Exercise prompt — Show each line of the material below that contains the word "Viewport". Case counts.

Listed records —

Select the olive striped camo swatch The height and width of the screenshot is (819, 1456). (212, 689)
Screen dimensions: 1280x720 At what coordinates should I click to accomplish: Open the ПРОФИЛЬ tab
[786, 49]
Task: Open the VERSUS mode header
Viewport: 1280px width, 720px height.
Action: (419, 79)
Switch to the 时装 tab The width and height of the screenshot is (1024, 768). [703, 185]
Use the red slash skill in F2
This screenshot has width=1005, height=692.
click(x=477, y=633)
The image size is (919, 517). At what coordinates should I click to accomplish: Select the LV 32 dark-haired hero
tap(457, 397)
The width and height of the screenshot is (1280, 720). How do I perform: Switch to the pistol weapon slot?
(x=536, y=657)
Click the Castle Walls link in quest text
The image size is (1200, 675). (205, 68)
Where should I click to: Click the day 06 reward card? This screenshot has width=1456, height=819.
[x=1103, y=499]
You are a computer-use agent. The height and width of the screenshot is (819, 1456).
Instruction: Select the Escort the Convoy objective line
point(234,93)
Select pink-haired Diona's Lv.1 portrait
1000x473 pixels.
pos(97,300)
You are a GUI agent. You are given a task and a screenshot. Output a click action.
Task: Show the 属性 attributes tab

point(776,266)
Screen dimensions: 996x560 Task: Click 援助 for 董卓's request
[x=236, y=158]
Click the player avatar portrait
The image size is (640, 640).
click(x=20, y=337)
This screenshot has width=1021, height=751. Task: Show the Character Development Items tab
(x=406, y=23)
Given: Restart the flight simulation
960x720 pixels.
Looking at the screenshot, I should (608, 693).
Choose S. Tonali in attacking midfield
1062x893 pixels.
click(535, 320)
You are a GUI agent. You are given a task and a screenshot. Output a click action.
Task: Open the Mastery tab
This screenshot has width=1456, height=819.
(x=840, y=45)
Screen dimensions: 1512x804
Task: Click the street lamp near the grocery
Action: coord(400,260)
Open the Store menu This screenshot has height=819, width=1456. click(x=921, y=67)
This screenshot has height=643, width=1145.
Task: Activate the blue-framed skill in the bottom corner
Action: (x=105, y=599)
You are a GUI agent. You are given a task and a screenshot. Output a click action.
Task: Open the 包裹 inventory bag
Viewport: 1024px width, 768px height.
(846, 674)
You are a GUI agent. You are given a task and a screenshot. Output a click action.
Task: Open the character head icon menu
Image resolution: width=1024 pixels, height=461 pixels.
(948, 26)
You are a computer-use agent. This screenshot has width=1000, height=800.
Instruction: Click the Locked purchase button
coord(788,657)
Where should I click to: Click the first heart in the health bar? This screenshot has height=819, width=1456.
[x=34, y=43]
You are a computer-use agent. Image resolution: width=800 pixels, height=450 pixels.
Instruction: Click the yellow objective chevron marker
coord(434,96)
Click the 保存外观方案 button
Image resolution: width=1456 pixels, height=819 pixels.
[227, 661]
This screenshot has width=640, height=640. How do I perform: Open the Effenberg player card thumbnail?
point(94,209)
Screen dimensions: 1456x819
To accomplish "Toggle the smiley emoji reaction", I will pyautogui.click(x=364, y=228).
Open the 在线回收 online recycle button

The reply —
Viewport: 1280px width, 720px height.
Viewport: 1024px width, 768px height.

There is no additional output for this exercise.